As an adult educator, I have developed a deep appreciation for the harmony that exists between the theories of Kolb (Experiential Learning), Mezirow (Transformative and Emancipatory Learning), and Moreno (creativity and spontaneity, role development, psychodramatic action, and therapeutic group process).
I am a dedicated lifelong learner, continually engaged in my own personal, social and professional growth. This means that, first and foremost, I am a learner along with my students, colleagues and friends. I enter into my classrooms (and indeed, any relationship), as a teacher/learner, to kindle mutual exploration of what it means to be human, and discover new perspectives through the learning collective's developing knowledge and abilities. My first commitment is to create an active learning environment that nurtures curiosity, respect, and courage to consider new ideas, and authentic enjoyment, all in equal measure. My ultimate educational goal is that by the end of any course or workshop, we all share in a mutual role of teacher-learner.
In my first career I was an actress and dancer, primarily in New York. At mid-life, I returned to the Northwest to accompany my mother on her long journey with Alzheimer's Disease, and through that difficult and blessed process completing my Masters in Human Sciences and Expressive Therapies, where I first learned of Moreno's transformational approaches to human development. Since then I have continued to consult with individuals and families struggling with changing roles, relationships and responsibilities while caring for loved ones with dementia. During my 20 year tenure teaching at Marylhurst University, I was Adjunct Faculty in Human Sciences Department, teaching courses in self and identity, interpersonal relationships and group process, critical reflection and creativity, as well as courses in Morenian concepts of role theory, sociometry, and sociodrama. As Associate Faculty and Director of the Prior Learning Assessment (PLA) Program I guided students through a writing-intensive process of reflection and self-assessment of their college level knowledge and skills achieved through life-learning experiences. After a year-long sabbatical of study, reflection, and replenishment (which I highly recommend to anyone leaving higher education), I feel re-energized entering this next creative phase of my life, working with a wider, richer community of teacher-learners.
I have served on the Executive Council of the ASGPP for five years, and currently serve as an Associate Editor for the ASGPA's Journal. Since 2001 I have been presenting workshops at regional and national conferences on a wide range of topics including reflective writing, action-based learning assessment strategies, role theory and sociometry and, most recently, collective concerns related to age-related forgetfulness and loss of identity.

——————————

- [Problems to solve]:
1 > Reproduce the passage of the educator profile from "I have served" up to and including "loss of identity.".
2 > Render this sentence from the educator profile in Spanish: "In my first career I was an actress and dancer, primarily in New York."

——————————

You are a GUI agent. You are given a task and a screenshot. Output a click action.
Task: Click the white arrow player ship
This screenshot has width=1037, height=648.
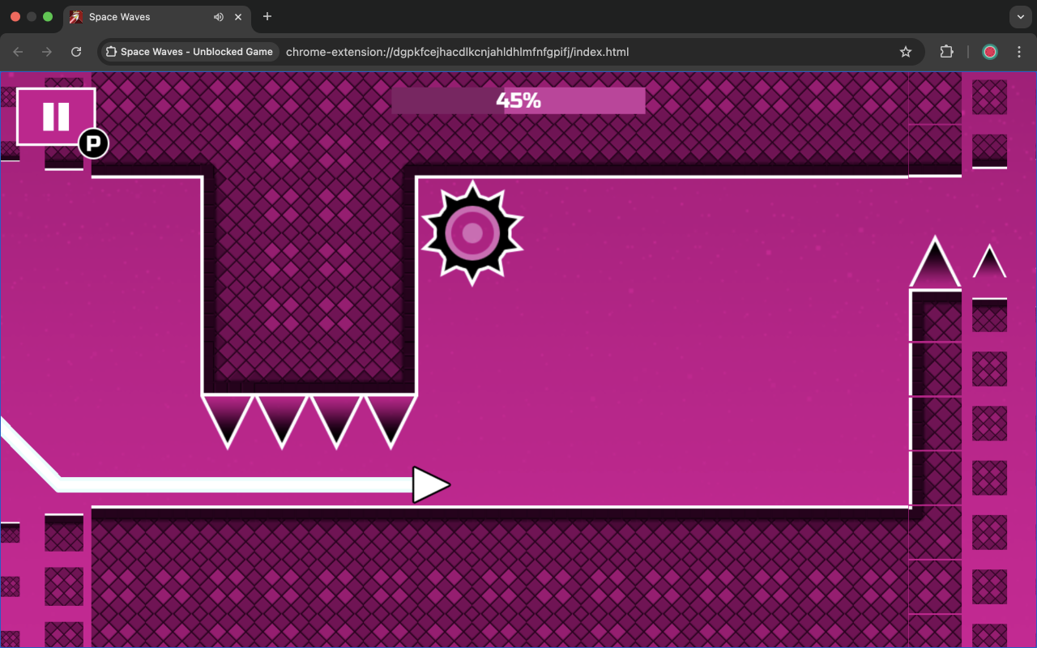[430, 485]
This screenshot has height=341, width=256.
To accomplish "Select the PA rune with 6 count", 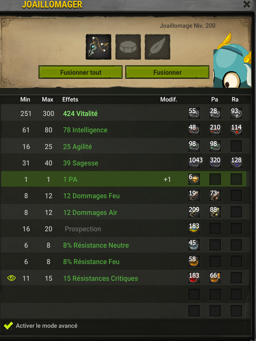I will pyautogui.click(x=194, y=179).
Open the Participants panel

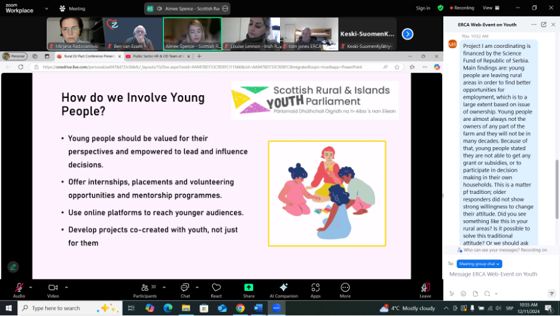(145, 288)
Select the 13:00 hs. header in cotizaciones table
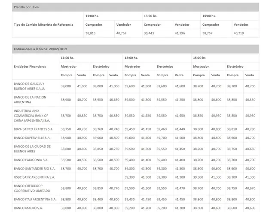The image size is (275, 212). (131, 58)
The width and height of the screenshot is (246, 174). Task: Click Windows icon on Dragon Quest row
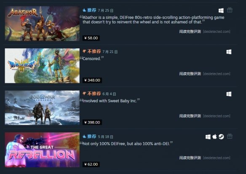click(229, 52)
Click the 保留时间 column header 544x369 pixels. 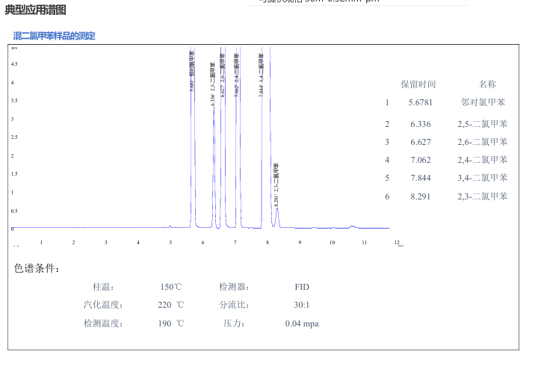click(x=418, y=84)
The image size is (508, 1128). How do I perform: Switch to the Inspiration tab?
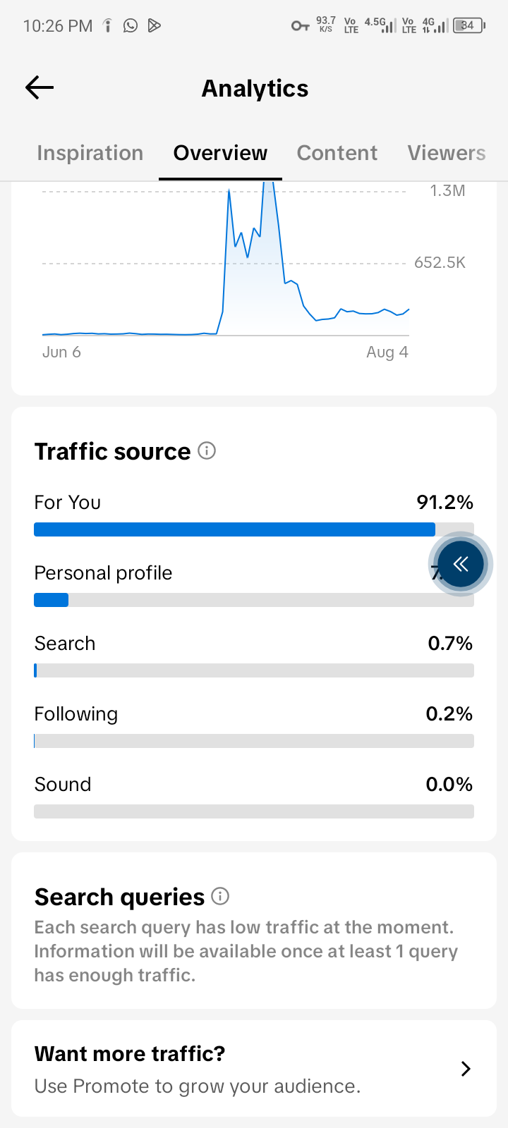point(90,153)
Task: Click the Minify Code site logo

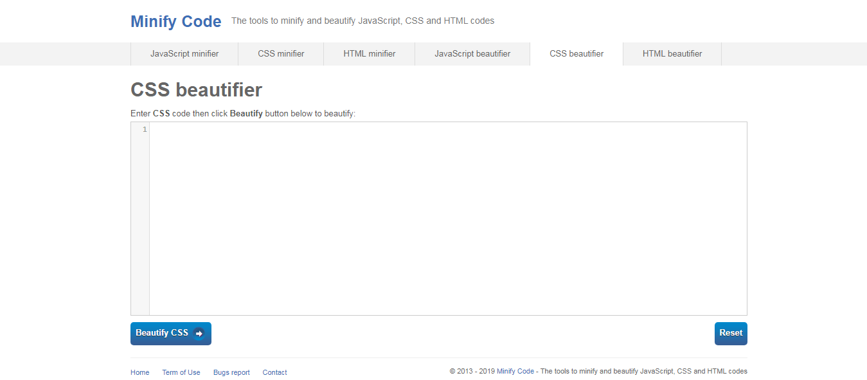Action: click(x=175, y=21)
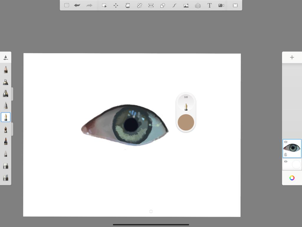Open the color wheel editor
Image resolution: width=302 pixels, height=227 pixels.
(292, 178)
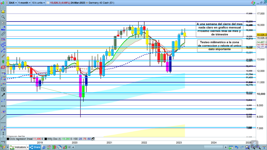Click the comment bubble icon beside Share

pyautogui.click(x=44, y=147)
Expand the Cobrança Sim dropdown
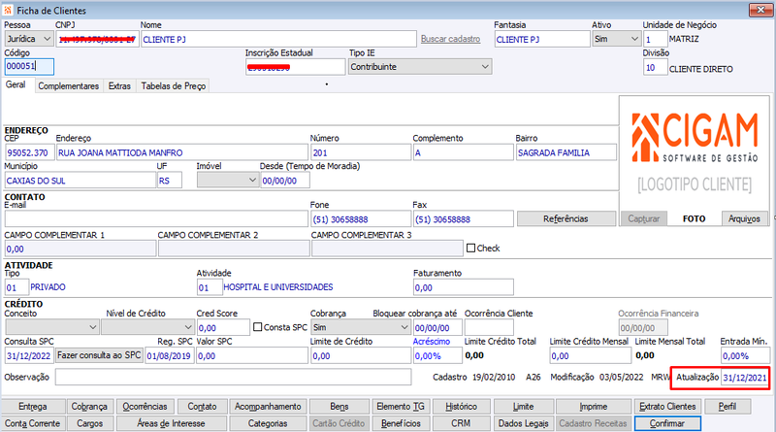Image resolution: width=776 pixels, height=432 pixels. 361,327
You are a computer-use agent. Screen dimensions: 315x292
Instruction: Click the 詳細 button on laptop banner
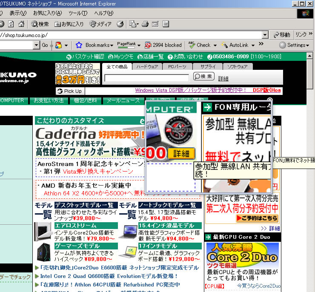pyautogui.click(x=181, y=154)
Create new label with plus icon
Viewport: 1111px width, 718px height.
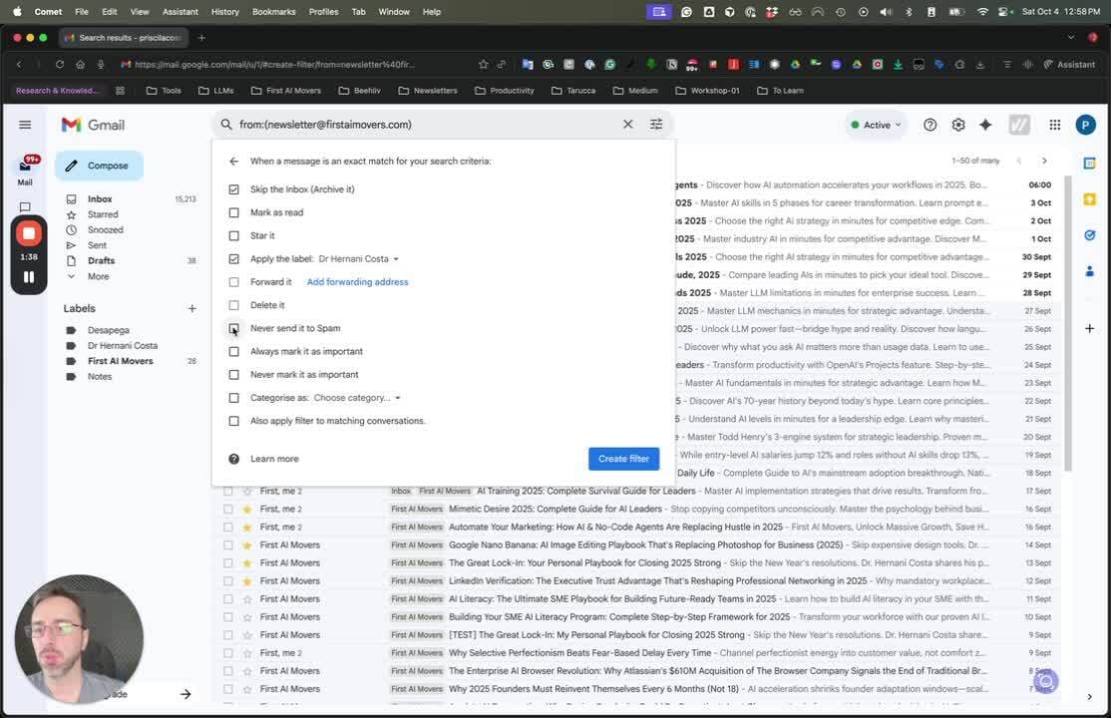191,308
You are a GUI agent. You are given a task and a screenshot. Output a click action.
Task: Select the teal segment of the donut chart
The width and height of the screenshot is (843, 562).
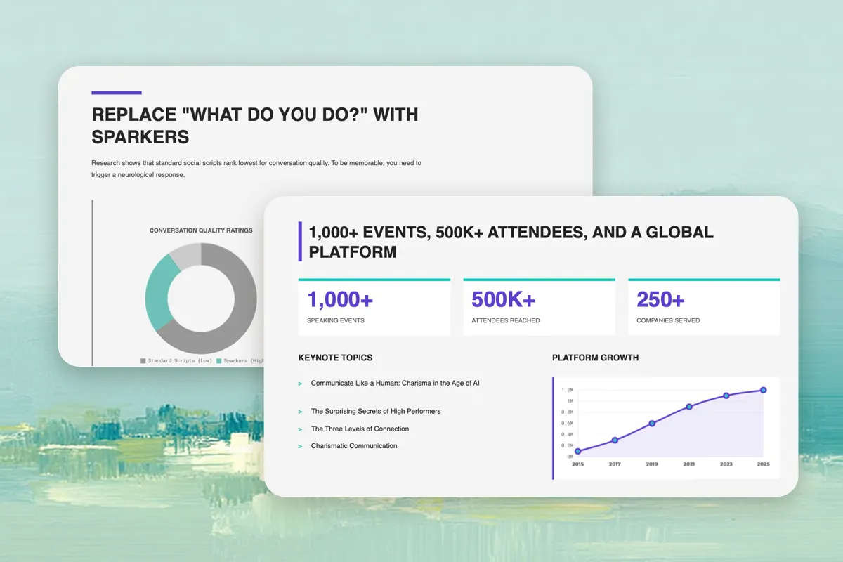point(159,288)
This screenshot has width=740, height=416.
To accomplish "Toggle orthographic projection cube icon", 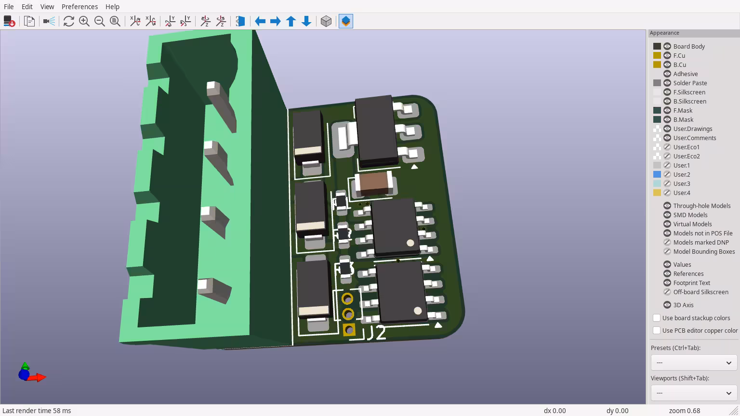I will 326,21.

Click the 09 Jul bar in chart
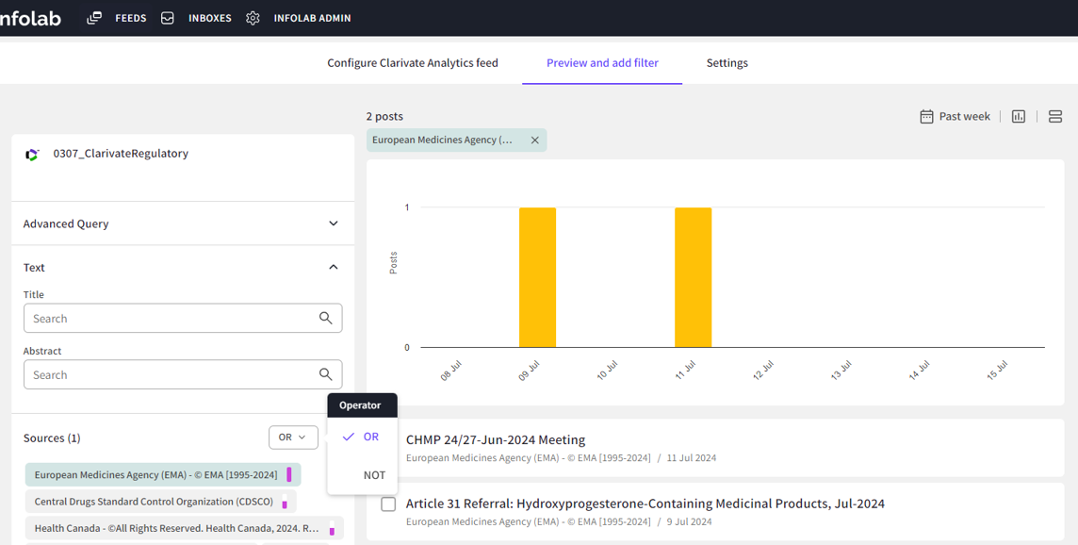pyautogui.click(x=537, y=277)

——————————

- [Responses by task]:
1 >
I have served on the Executive Council of the ASGPP for five years, and currently serve as an Associate Editor for the ASGPA's Journal. Since 2001 I have been presenting workshops at regional and national conferences on a wide range of topics including reflective writing, action-based learning assessment strategies, role theory and sociometry and, most recently, collective concerns related to age-related forgetfulness and loss of identity.

2 > En mi primera carrera fui actriz y bailarina, principalmente en Nueva York.